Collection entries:
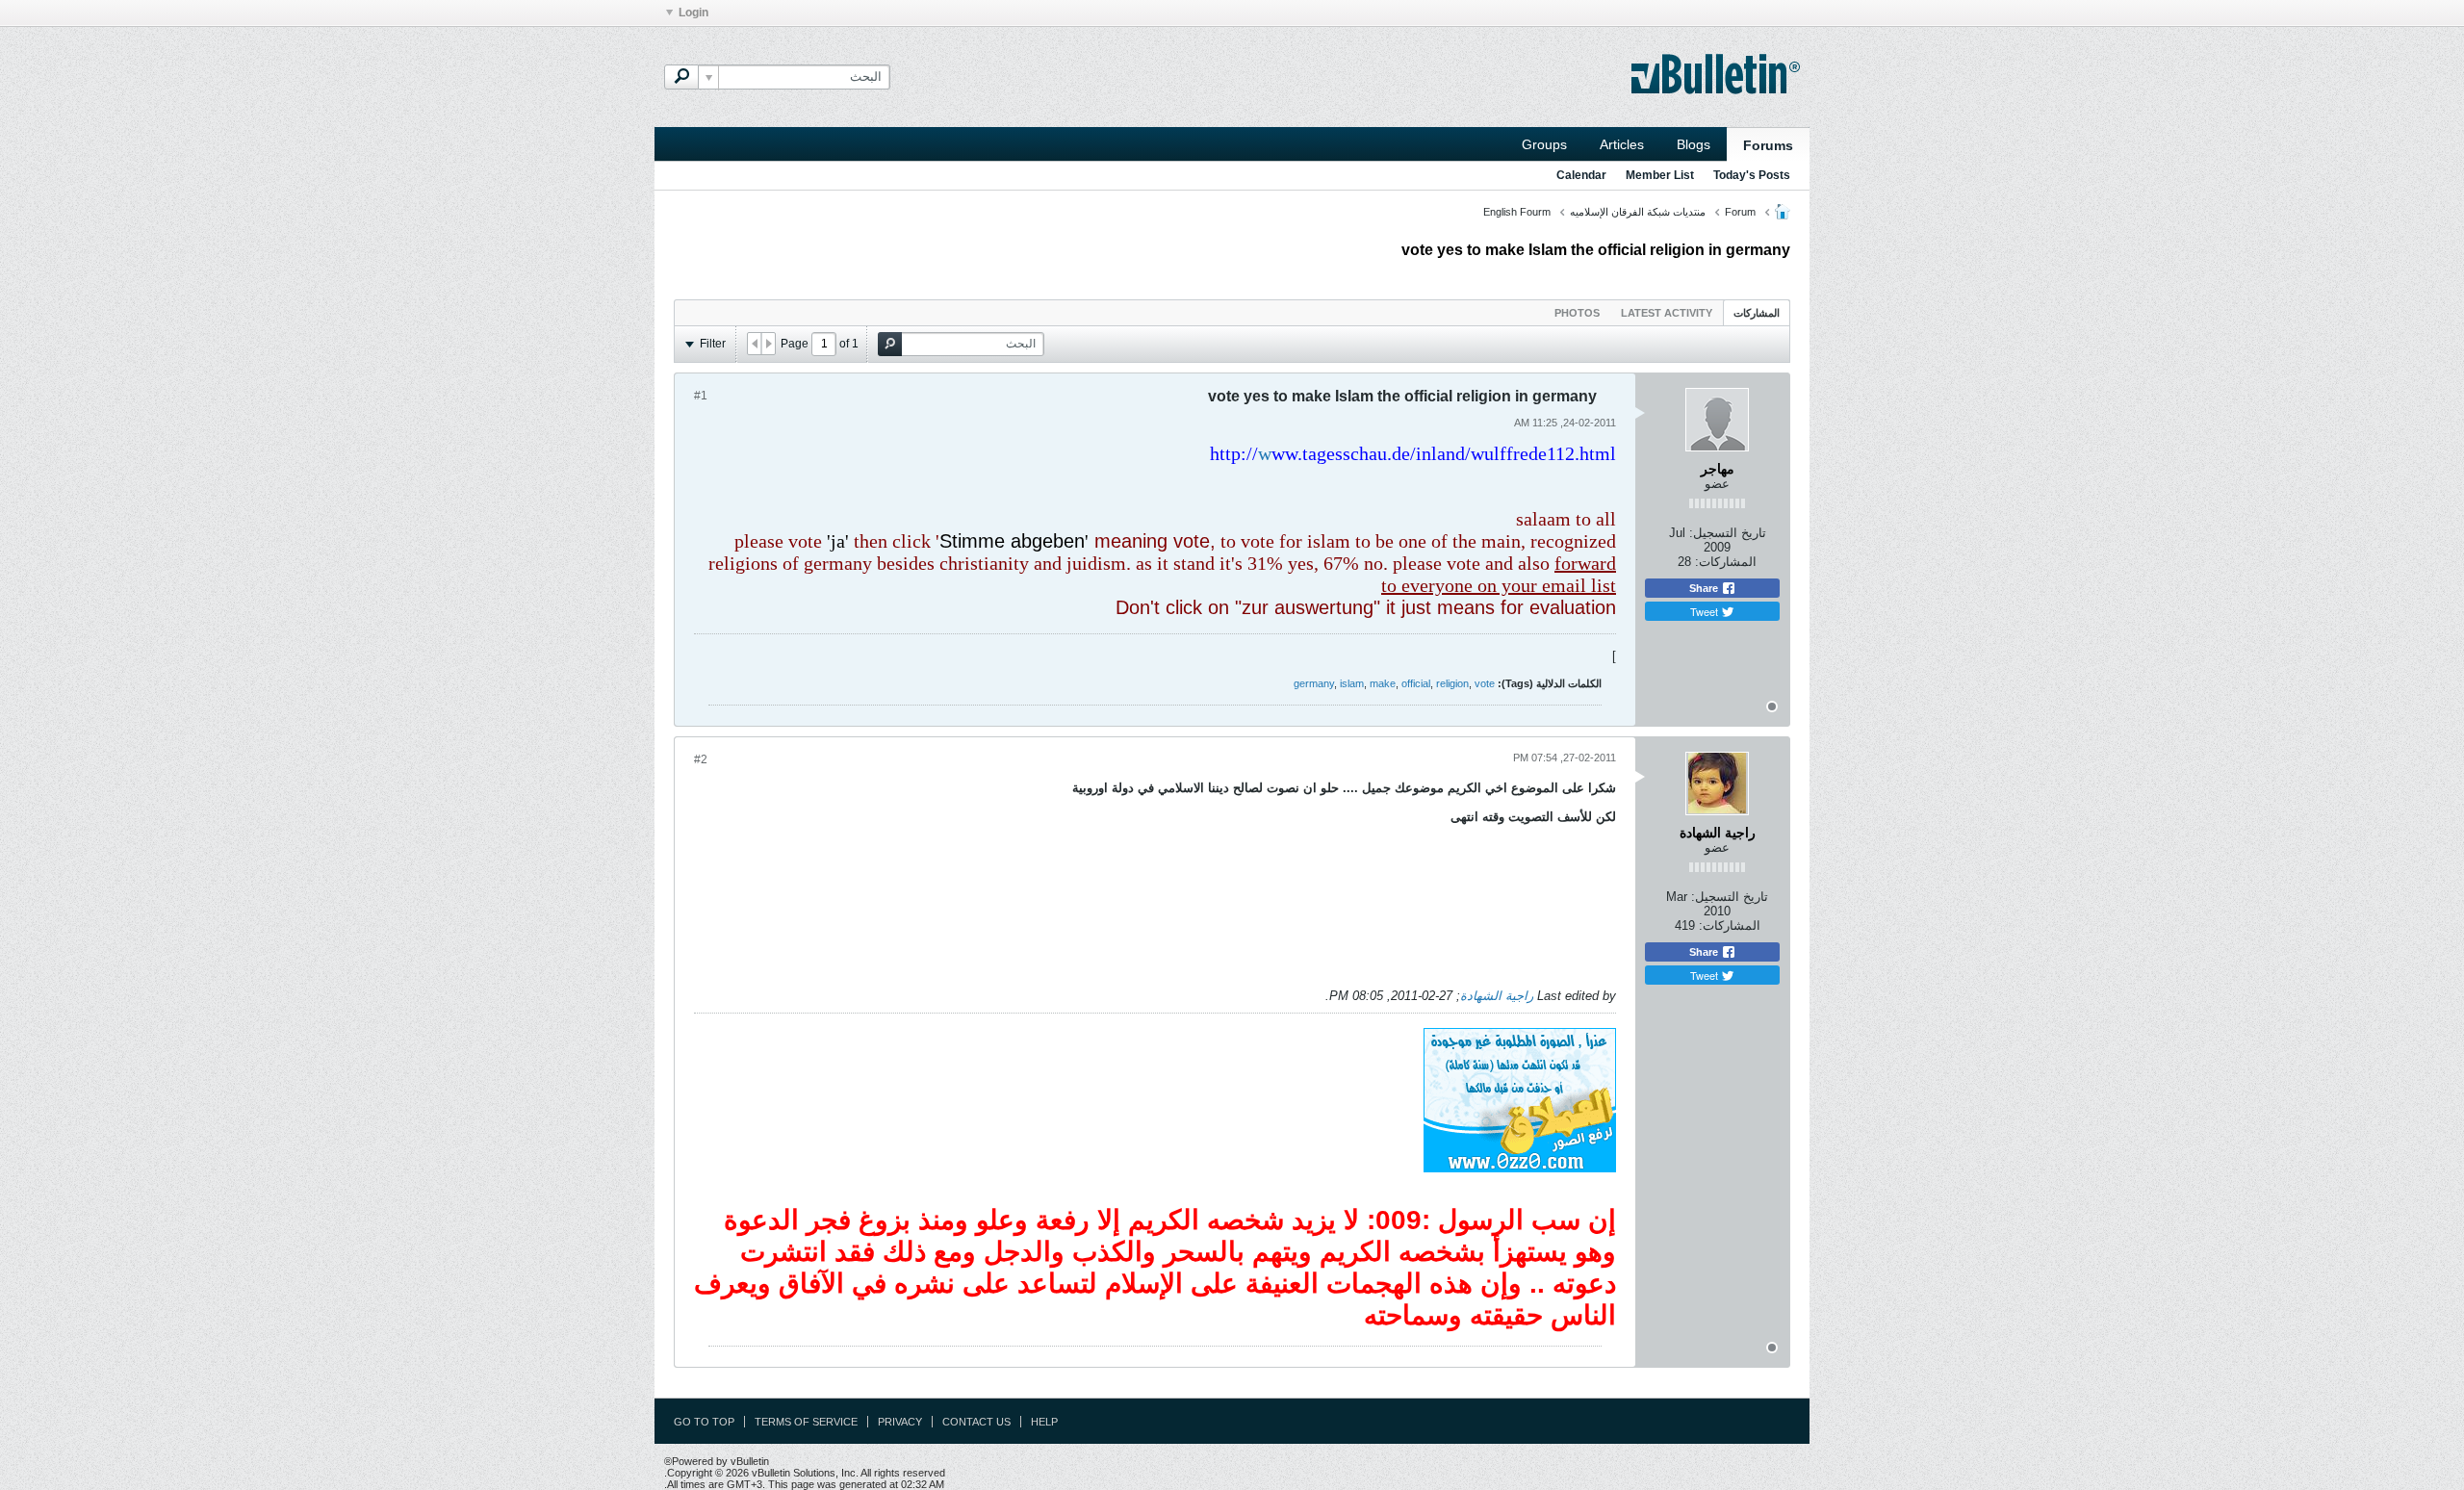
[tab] (1756, 312)
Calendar (1581, 175)
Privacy (900, 1421)
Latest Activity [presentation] (1666, 313)
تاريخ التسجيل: (1727, 533)
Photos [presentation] (1577, 313)
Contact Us (976, 1421)
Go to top (704, 1421)
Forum (1740, 212)
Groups (1544, 144)
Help (1044, 1421)
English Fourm (1517, 212)
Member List (1660, 175)
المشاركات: (1726, 561)
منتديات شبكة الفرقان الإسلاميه (1638, 212)
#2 (700, 759)
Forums (1768, 145)
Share (1705, 588)
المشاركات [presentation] (1756, 313)
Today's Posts (1751, 175)
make (1383, 683)
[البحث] (681, 77)
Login (693, 12)
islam (1352, 683)
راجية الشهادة (1496, 996)
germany (1314, 683)
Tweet (1705, 611)
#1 (700, 395)
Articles (1622, 144)
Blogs (1693, 144)
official (1415, 683)
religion (1452, 683)
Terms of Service (806, 1421)
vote (1485, 683)
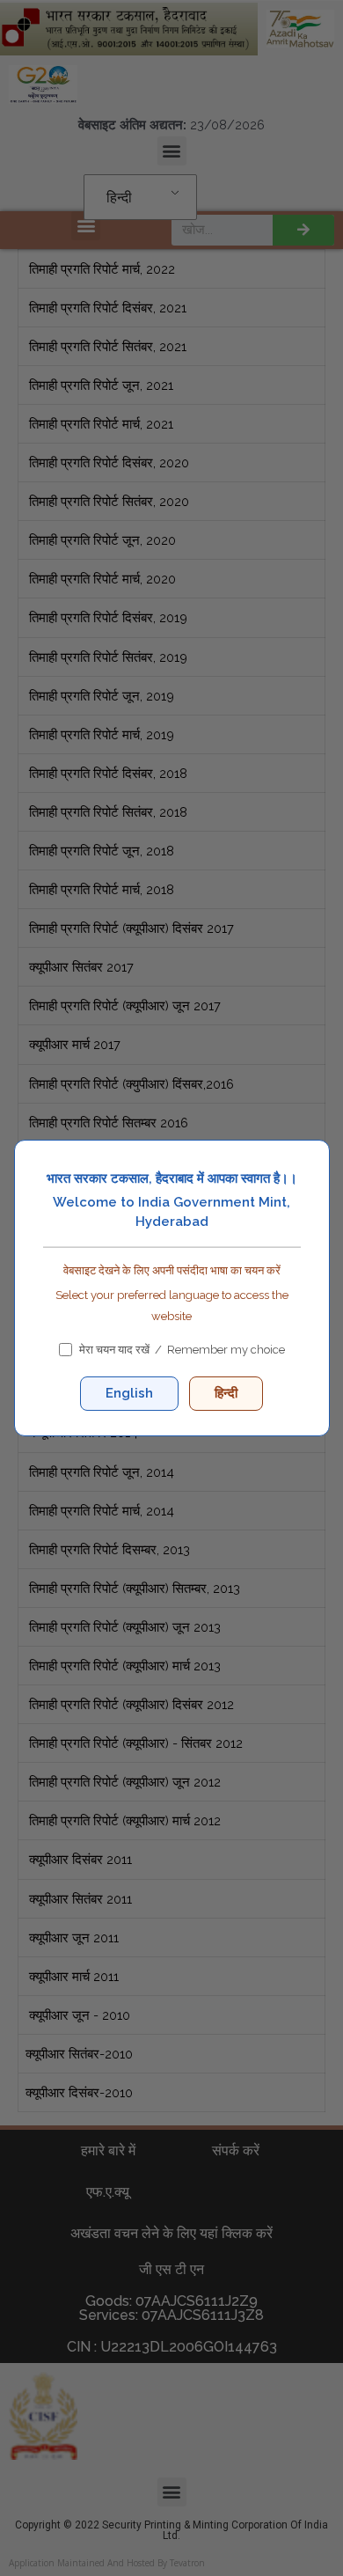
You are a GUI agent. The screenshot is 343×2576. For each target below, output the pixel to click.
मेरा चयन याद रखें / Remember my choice (181, 1349)
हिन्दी (226, 1393)
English (129, 1393)
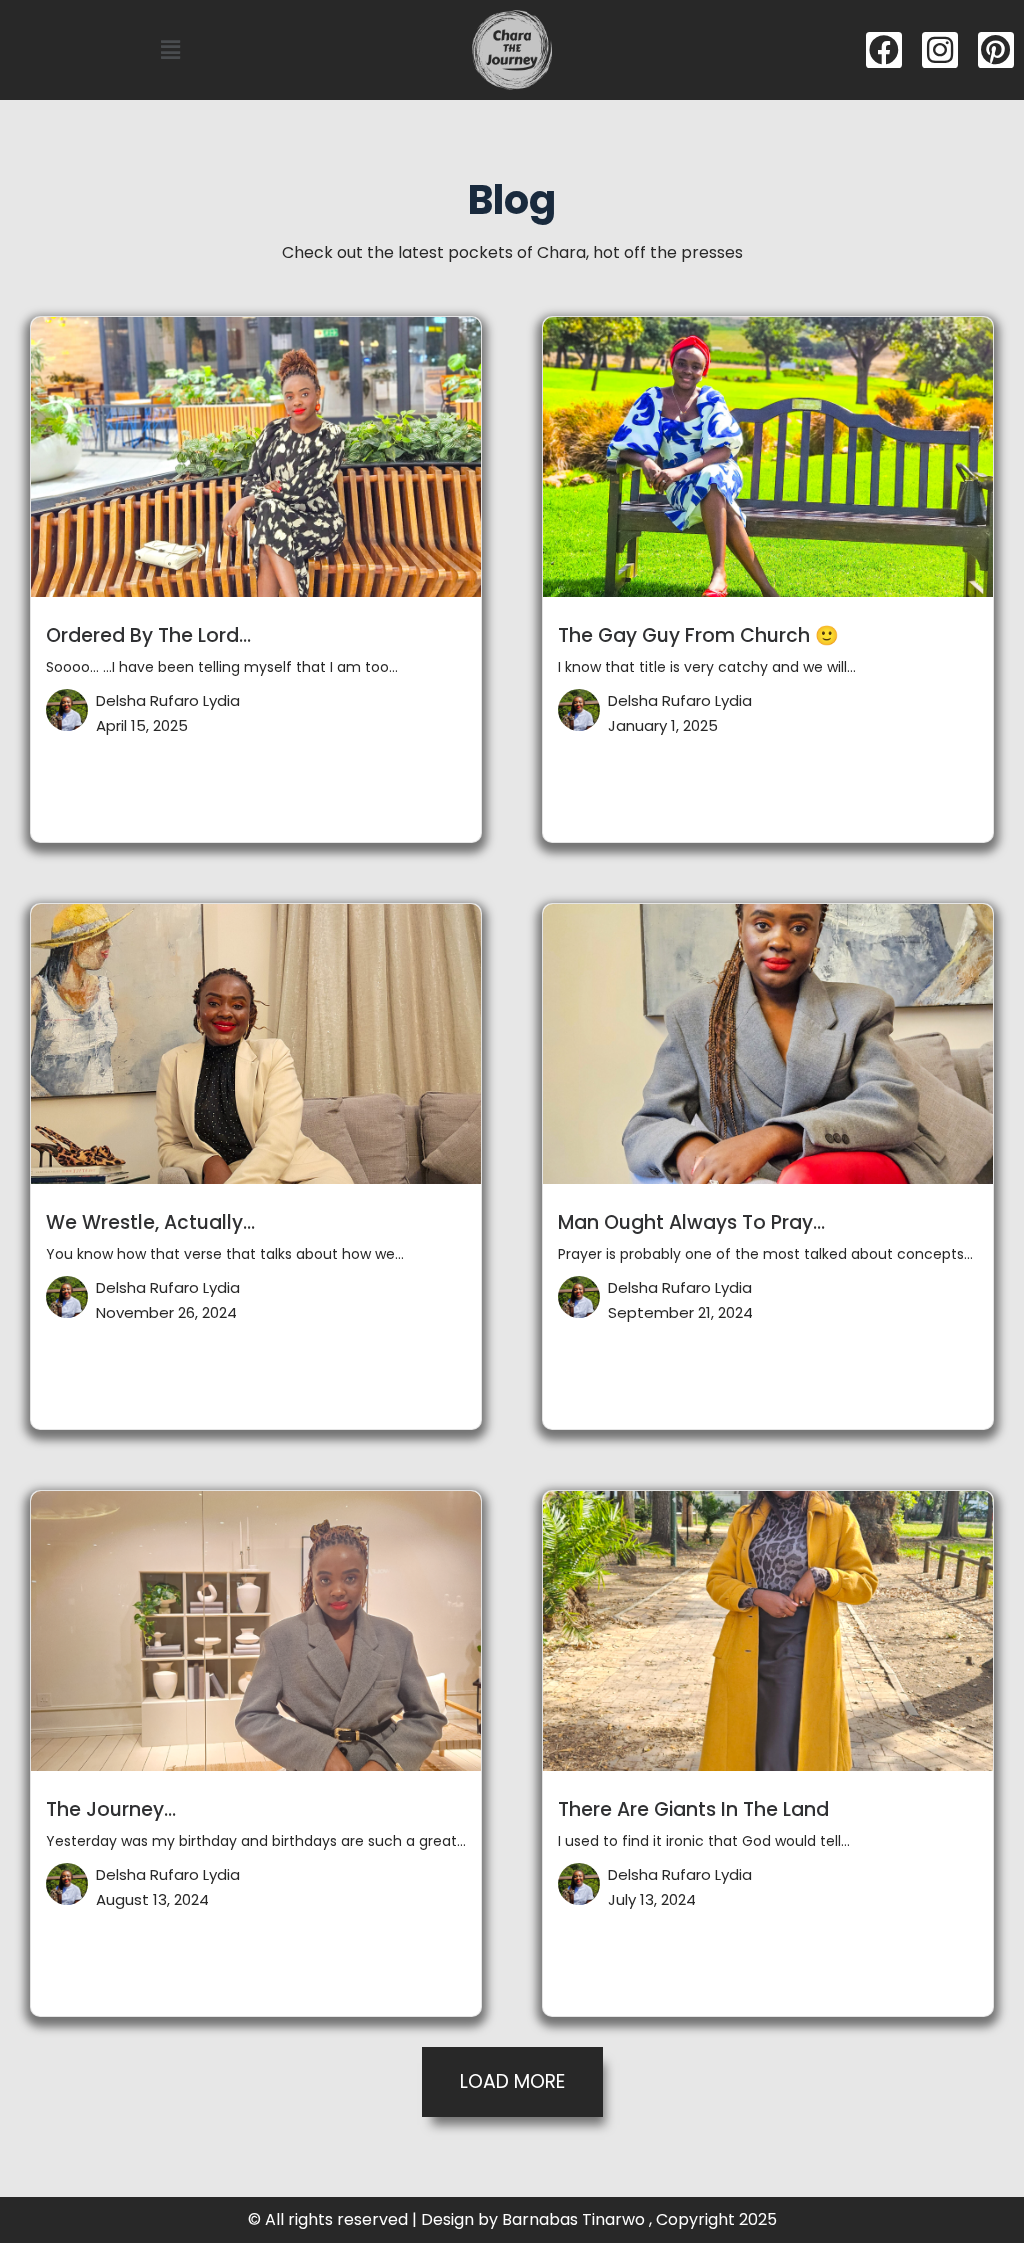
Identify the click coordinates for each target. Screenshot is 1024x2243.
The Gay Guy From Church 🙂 (698, 635)
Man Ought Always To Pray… (691, 1222)
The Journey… (111, 1809)
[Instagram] (940, 50)
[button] (170, 50)
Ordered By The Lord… (148, 635)
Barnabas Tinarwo (573, 2219)
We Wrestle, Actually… (150, 1222)
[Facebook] (884, 50)
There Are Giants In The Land (693, 1809)
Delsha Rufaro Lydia (168, 700)
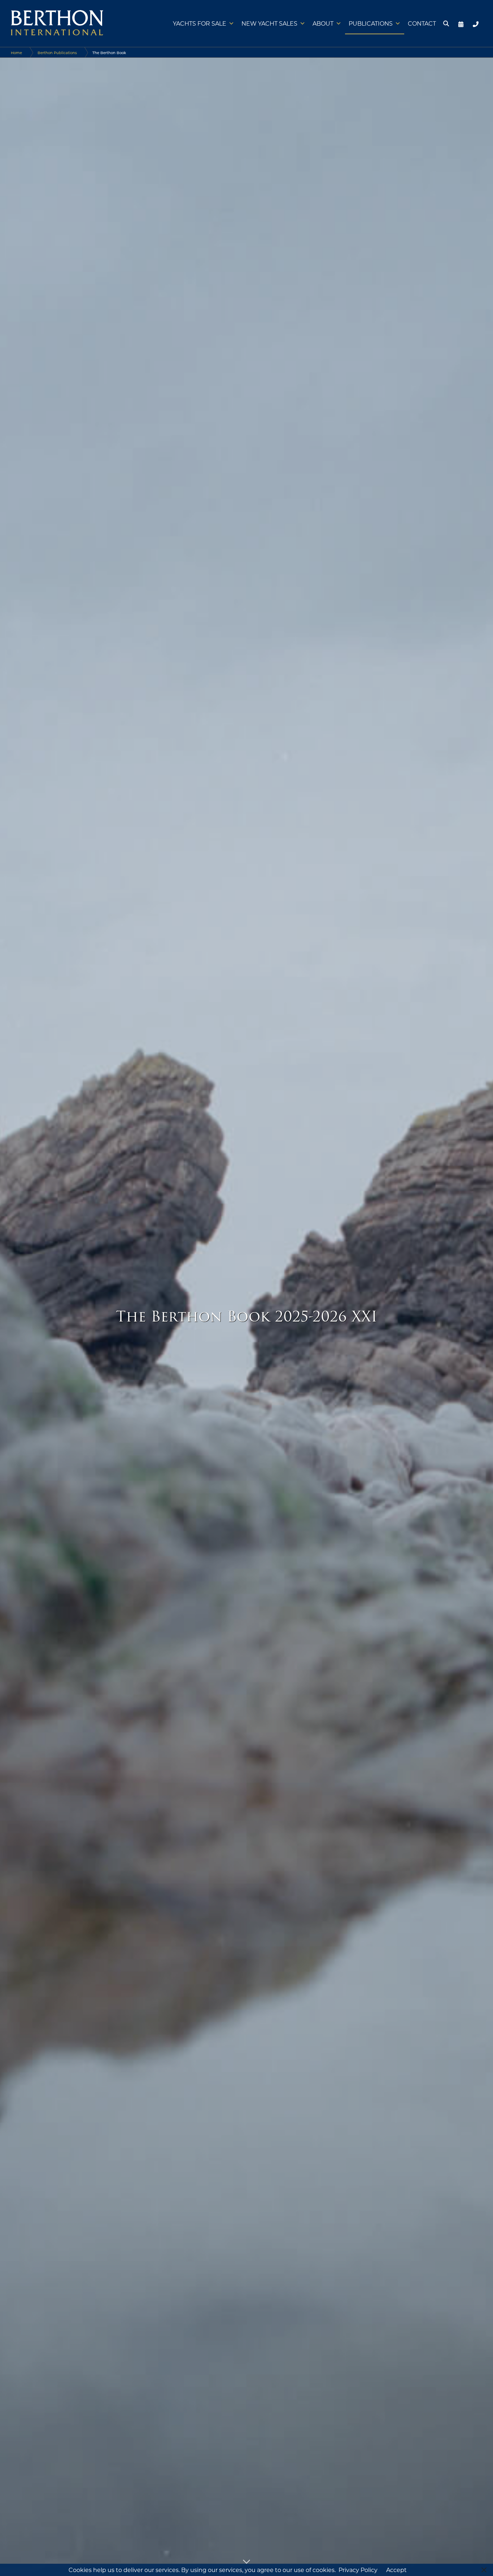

TASK DIRECTIONS:
From the records above, extract the lines from the one holding "You are a GUI" through the one holding "Man Ought Always To Pray… (691, 1222)", word for word; omit the pictures.

SOLUTION FOR THIS PROBLEM:
You are a GUI agent. The screenshot is 343×2576. For each target below, output the pixel to click.
मेरा चयन याद रखें / Remember my choice (181, 1349)
हिन्दी (226, 1393)
English (129, 1393)
Identify the click coordinates for each target. Screenshot is 1024x2243.
The Gay Guy From Church 🙂 (698, 635)
Man Ought Always To Pray… (691, 1222)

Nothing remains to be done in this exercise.